*** Block opens ***

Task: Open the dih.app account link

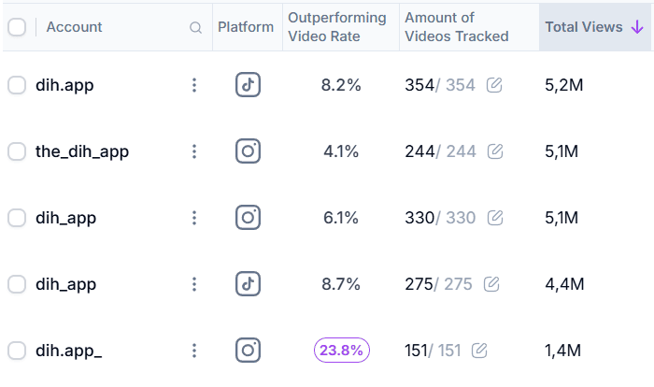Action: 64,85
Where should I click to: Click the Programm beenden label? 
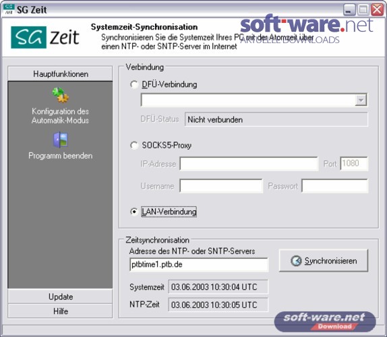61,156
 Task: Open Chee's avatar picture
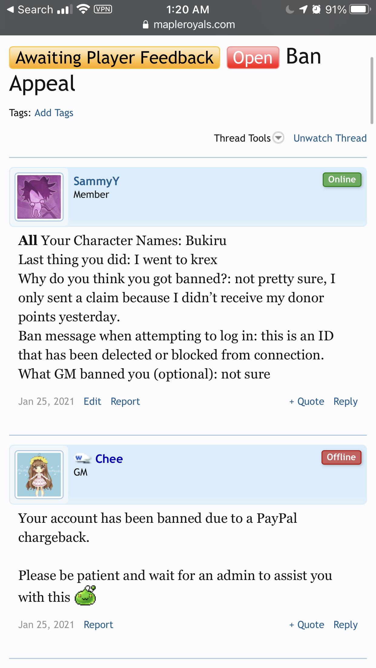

*** Block closes ***
*** Block opens ***

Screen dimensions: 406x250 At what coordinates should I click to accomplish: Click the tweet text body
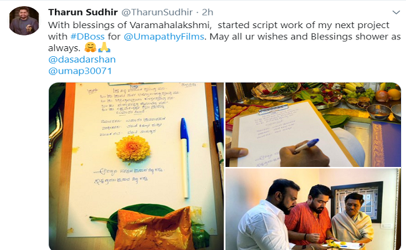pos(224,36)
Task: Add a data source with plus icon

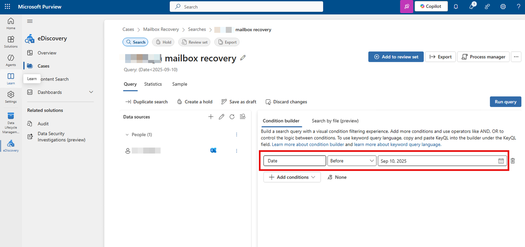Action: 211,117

*** Block closes ***

Work order — In the listing above, find the line holding "Task: Open the dih.app account link" and the line holding "Task: Open Chee's avatar picture". Reproduce those two lines and all between them exactly, leaving out pictures.

Answer section —
Task: Open the dih.app account link

Action: 64,85
Where should I click to: Click the Programm beenden label? 
61,156
 Task: Open Chee's avatar picture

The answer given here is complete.